İber kültüründe ev içine gömülen bebekler, ritüel uygulamalar nedeniyle değil, doğum sırasındaki komplikasyonlar gibi doğal nedenlerle ölmüş.

Araştırmacılar, optik mikroskopi ve sinkrotron ışığıyla mikroflüoresansa dayanan, süt dişlerindeki “neonatal çizgi”yi incelemeye yönelik yenilikçi bir yöntem uygulayarak, 45 bebek iskeletine ait dişleri analiz etti ve hem doğum hem de ölüm anlarını son derece hassas biçimde belirledi.

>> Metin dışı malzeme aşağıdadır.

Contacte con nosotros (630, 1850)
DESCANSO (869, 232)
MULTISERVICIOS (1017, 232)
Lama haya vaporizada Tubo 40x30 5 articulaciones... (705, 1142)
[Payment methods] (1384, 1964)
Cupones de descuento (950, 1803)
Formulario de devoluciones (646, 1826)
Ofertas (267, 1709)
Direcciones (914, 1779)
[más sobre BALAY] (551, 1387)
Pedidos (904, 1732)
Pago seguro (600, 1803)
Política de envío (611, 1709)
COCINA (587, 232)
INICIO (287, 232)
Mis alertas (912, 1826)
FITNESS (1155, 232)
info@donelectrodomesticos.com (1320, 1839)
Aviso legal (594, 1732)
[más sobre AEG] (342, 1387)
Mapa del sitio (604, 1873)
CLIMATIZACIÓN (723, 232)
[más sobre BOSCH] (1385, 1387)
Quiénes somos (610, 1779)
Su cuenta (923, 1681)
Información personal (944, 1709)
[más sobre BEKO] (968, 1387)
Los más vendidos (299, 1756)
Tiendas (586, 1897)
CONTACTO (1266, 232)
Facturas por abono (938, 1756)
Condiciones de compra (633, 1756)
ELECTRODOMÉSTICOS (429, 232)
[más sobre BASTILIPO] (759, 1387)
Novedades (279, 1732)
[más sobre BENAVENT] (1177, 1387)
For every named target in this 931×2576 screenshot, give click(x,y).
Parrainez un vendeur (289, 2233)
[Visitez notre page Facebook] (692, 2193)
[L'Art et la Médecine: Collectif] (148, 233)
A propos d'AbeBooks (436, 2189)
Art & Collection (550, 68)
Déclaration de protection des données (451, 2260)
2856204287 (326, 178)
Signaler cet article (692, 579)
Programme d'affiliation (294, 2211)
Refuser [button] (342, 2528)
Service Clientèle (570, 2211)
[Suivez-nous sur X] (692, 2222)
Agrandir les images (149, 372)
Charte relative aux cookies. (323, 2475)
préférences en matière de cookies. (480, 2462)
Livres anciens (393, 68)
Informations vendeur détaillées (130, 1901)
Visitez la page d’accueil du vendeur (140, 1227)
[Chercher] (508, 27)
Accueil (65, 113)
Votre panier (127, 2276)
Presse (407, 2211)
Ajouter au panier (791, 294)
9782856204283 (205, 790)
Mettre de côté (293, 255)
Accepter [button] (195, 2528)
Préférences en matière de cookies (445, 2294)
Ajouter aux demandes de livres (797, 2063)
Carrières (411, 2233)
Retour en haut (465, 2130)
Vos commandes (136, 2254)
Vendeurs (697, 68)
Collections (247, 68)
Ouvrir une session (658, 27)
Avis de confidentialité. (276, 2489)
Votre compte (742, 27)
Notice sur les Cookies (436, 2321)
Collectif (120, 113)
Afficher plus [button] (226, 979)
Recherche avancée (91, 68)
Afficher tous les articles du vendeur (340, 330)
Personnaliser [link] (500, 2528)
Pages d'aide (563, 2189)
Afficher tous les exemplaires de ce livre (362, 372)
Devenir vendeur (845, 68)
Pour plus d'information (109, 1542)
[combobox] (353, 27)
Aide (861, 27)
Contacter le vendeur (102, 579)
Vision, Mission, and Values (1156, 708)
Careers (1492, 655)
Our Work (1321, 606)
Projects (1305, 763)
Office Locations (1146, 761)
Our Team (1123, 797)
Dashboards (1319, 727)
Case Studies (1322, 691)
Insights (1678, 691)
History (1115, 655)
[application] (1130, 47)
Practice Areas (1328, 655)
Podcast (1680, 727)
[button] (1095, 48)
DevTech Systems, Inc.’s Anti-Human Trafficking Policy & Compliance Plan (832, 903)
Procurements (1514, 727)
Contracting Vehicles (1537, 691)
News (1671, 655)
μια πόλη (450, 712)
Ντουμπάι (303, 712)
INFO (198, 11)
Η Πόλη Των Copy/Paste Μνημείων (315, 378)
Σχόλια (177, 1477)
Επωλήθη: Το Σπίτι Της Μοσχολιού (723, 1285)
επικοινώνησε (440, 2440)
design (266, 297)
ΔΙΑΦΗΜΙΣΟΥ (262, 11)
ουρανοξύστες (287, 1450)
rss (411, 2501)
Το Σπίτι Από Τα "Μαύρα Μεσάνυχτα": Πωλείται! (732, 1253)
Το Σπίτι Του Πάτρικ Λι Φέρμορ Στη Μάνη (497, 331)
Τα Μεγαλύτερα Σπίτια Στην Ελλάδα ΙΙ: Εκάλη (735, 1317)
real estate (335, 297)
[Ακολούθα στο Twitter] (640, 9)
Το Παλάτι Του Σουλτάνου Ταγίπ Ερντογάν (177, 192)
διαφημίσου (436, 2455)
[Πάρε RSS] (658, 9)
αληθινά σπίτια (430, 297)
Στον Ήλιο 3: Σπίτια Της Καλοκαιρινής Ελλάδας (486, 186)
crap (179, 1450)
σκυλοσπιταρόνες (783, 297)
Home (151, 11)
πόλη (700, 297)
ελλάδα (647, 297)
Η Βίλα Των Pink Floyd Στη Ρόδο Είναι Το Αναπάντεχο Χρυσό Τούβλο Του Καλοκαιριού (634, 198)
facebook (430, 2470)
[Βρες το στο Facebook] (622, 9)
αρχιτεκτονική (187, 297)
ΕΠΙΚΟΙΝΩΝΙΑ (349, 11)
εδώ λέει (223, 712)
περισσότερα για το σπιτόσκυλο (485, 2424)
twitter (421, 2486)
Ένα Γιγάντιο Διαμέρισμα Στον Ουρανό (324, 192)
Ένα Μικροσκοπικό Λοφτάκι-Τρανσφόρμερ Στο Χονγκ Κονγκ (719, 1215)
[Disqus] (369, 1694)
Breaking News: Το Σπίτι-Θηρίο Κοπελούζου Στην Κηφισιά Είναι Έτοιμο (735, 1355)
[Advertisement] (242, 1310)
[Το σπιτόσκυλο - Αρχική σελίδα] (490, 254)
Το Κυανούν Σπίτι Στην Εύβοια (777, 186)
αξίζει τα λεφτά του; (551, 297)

İber kültürü, Demir Çağı’nda (MÖ 8. yüzyıl ila MÖ 1. yüzyıl) İber Yarımadası’nın doğu ve güney kıyı bölgelerinde yaşamıştı. İberlerin en yaygın cenaze ritüeli, ölülerin yakılması ve kalıntıların urnelere konularak nekropollere gömülmesiydi.
Ancak arkeologlar, yakılmamış, bunun yerine konut ya da üretim amacıyla kullanılan alanlarda gömülmüş yenidoğan kalıntıları da keşfettiler. Bu gömütler uzmanlar arasında tartışma yaratmıştı. İleri sürülen hipotezlere göre bu bebekler doğal nedenlerle ölmüş olabilir, bebek öldürme kanıtı olabilir ya da hatta ritüel kurbanları temsil ediyor olabilirdi.
Şimdi ise yeni yayımlanan çalışma, bu yenidoğanların büyük oranda doğal nedenlerle öldüğü hipotezini güçlü biçimde destekleyen çok net kanıtlar sunuyor ve dolayısıyla, incelenen dönemde ilk bir yıl içindeki bebek ölüm oranının çok yüksek olduğunu yansıtıyor.
(İlgili: 5.000 Yıllık Mezarlarda Çok Süslü Bebek Taşıyıcıları Bulundu)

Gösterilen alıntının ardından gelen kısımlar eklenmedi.